ウインドサーフィン須長由季、9年越しのリベンジへ。「五輪の借りは五輪でしか返せない」

  • 佐藤俊●文 text by Sato Shun
  • photo by Kyono News

 須長がウインドサーフィンを始めたのは明治大学に入学してからだ。中高まで海なし県の埼玉で軟式テニスをしていたが、大学に入り、何か打ち込めるスポーツがないか考えた。

「入学して勧誘のチラシをもらったんです。あれ?これ、楽しそうだなって思って、試乗会に行ったんです。体験した時、ちょっとですけど、前に進んで、先輩から『なかなかいないよ。最初からこれだけいけるの』とかおだてられて。今思えば先輩のうまい勧誘方法かなって思うんですが、私も『ほんとですか』とその気になって、気がついたら入部していました(笑)」

 当時、女子部員は須長ひとり。部活の体質は昔ながら体育会で、女子に遠慮も配慮もなかった。
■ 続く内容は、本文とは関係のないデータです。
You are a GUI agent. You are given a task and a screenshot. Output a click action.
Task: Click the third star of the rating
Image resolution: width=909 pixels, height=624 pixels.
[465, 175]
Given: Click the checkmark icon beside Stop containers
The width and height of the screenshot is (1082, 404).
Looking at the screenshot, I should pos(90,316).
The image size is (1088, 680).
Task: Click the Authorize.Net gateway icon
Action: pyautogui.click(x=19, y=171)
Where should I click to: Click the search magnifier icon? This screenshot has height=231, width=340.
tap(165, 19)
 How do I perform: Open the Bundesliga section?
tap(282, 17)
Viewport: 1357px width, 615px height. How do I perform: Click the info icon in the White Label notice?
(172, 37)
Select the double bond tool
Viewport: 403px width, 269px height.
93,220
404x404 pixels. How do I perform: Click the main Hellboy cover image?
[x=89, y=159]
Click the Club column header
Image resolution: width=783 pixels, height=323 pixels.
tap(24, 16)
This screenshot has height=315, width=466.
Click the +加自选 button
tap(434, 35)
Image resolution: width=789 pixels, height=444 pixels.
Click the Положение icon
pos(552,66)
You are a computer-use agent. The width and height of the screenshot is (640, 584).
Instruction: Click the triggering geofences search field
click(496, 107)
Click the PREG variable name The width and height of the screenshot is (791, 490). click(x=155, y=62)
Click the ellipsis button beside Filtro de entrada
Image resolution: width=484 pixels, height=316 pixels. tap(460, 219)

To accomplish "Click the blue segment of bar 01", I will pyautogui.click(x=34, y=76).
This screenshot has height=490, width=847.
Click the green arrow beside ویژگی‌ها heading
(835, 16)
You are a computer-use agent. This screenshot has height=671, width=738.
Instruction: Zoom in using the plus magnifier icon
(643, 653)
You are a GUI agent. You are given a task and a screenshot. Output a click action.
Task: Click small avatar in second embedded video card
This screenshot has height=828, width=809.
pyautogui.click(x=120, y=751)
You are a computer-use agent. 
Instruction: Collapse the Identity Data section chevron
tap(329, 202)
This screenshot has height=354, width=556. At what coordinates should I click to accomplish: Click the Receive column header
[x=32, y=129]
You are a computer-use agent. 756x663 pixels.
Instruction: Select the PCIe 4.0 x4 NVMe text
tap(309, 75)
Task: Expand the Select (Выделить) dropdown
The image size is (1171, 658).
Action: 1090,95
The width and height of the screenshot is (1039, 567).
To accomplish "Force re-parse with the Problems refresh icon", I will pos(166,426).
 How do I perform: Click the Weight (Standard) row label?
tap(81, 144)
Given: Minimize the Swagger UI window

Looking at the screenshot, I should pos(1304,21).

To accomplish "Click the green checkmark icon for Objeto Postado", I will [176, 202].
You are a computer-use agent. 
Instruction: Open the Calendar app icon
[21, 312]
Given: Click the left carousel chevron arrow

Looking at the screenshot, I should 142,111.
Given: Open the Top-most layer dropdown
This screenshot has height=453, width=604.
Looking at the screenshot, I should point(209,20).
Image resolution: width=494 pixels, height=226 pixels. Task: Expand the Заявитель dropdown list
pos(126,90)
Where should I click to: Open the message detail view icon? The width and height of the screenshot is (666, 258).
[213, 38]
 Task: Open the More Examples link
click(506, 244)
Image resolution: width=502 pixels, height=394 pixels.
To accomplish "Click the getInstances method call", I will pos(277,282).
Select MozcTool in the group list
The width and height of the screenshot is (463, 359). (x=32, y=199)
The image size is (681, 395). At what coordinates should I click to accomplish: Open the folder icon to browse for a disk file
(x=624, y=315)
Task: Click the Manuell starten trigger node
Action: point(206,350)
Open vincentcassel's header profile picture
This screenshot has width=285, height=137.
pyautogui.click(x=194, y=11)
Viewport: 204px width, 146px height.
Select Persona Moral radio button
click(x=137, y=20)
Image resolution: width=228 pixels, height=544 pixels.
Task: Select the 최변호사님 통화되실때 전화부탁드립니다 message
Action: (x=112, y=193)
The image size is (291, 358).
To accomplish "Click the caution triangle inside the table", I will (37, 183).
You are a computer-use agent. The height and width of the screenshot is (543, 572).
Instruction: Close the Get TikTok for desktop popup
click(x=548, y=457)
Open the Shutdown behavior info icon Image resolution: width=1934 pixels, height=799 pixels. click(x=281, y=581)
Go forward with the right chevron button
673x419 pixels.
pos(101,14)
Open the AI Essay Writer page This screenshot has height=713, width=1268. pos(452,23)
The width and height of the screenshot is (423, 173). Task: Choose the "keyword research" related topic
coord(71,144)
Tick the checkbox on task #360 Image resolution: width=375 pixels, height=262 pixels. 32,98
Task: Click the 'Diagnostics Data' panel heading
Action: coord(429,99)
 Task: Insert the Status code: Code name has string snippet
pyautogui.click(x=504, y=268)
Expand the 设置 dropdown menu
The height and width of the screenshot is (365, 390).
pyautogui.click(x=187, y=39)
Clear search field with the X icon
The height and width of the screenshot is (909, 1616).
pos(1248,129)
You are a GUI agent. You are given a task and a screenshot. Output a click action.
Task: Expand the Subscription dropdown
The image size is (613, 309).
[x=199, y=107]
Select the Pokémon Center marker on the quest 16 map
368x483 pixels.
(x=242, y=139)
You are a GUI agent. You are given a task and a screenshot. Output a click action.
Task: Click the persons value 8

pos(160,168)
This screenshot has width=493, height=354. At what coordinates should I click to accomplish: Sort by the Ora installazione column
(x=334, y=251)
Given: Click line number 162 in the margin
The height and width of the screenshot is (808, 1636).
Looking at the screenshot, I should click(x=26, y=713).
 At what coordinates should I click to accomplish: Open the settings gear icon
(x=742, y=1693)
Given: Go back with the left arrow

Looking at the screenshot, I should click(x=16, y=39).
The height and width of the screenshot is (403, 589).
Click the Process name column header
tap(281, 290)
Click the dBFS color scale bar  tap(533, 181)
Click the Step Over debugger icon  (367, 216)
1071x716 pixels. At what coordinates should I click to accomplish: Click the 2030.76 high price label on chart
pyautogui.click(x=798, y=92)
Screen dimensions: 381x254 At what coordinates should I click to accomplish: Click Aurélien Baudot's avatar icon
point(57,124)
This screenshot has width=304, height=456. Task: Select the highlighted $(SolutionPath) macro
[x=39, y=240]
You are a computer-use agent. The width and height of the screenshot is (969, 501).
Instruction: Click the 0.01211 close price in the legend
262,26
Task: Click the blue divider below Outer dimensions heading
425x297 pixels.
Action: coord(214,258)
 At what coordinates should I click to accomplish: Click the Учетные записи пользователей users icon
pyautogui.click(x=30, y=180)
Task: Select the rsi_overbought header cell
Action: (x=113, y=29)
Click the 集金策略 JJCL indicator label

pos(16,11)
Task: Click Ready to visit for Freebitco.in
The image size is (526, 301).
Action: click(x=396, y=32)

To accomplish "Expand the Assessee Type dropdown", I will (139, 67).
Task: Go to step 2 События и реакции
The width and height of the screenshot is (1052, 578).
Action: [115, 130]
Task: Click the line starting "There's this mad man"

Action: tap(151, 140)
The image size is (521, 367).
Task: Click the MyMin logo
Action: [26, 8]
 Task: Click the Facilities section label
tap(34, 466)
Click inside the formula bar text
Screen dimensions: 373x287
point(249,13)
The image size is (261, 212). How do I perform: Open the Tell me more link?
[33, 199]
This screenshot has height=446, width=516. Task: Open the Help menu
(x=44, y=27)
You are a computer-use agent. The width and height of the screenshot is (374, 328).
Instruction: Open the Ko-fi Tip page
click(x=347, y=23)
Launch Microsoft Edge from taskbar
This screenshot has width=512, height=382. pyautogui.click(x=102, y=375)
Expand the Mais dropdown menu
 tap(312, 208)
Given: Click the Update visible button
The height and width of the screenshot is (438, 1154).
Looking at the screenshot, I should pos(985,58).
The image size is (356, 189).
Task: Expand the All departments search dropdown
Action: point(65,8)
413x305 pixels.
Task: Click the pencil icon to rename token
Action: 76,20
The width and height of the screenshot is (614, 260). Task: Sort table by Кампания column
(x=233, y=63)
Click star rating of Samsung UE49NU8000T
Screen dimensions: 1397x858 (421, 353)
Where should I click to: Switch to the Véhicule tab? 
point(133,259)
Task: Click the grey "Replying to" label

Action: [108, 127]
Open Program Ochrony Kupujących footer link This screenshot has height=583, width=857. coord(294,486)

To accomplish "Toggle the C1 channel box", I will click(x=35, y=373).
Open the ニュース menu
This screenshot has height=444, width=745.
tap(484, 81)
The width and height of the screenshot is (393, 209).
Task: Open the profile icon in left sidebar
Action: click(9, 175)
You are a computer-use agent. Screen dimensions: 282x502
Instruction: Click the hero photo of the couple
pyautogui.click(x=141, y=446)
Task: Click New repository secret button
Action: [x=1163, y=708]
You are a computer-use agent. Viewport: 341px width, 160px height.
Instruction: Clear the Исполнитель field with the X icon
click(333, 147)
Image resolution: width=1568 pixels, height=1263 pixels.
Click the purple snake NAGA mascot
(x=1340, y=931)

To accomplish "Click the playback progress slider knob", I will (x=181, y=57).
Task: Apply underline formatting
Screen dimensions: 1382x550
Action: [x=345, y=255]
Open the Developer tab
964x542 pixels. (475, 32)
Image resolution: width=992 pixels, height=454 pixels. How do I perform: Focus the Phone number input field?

「部活は厳しかったですね。男女まったく関係なかったです。女子だからということで例えば体力面での配慮がまったくなくて、冬合宿だと朝10キロ走らされるんですが、男子と一緒だと遅れるので一人で早めに出ていましたし、海にレースのコースを作る時、アンカーとブイを持って出ていくんですが、アンカーが重くて肩に食い込むんですよ。でも、誰も手伝ってくれないので、ほんといろいろ鍛えられました」

 合宿所は逗子海岸のアパートだったが、階段が朽ち果て、部屋の布団も砂まみれだった。そこに泊まって朝起きると目が腫れるので、須長は泊まるのをやめて、片道2時半かけて埼玉の自宅から海に通っていた。

 また、ウインドサーフィンは、ボードなどの道具に加え、ウエットスーツ、合宿費用、レース費用など、かなりお金がかかる。須長はバイトと両親のサポートで、なんとかやりくりしていたが、ウエットスーツはボロボロになったものを着て練習していた。いろんな厳しさから退部していく学生が多かったが、逆に須長はメキメキと頭角を現し、大学3、4年の時には関東インカレで2連覇するなど、最強のコースレーサーになった。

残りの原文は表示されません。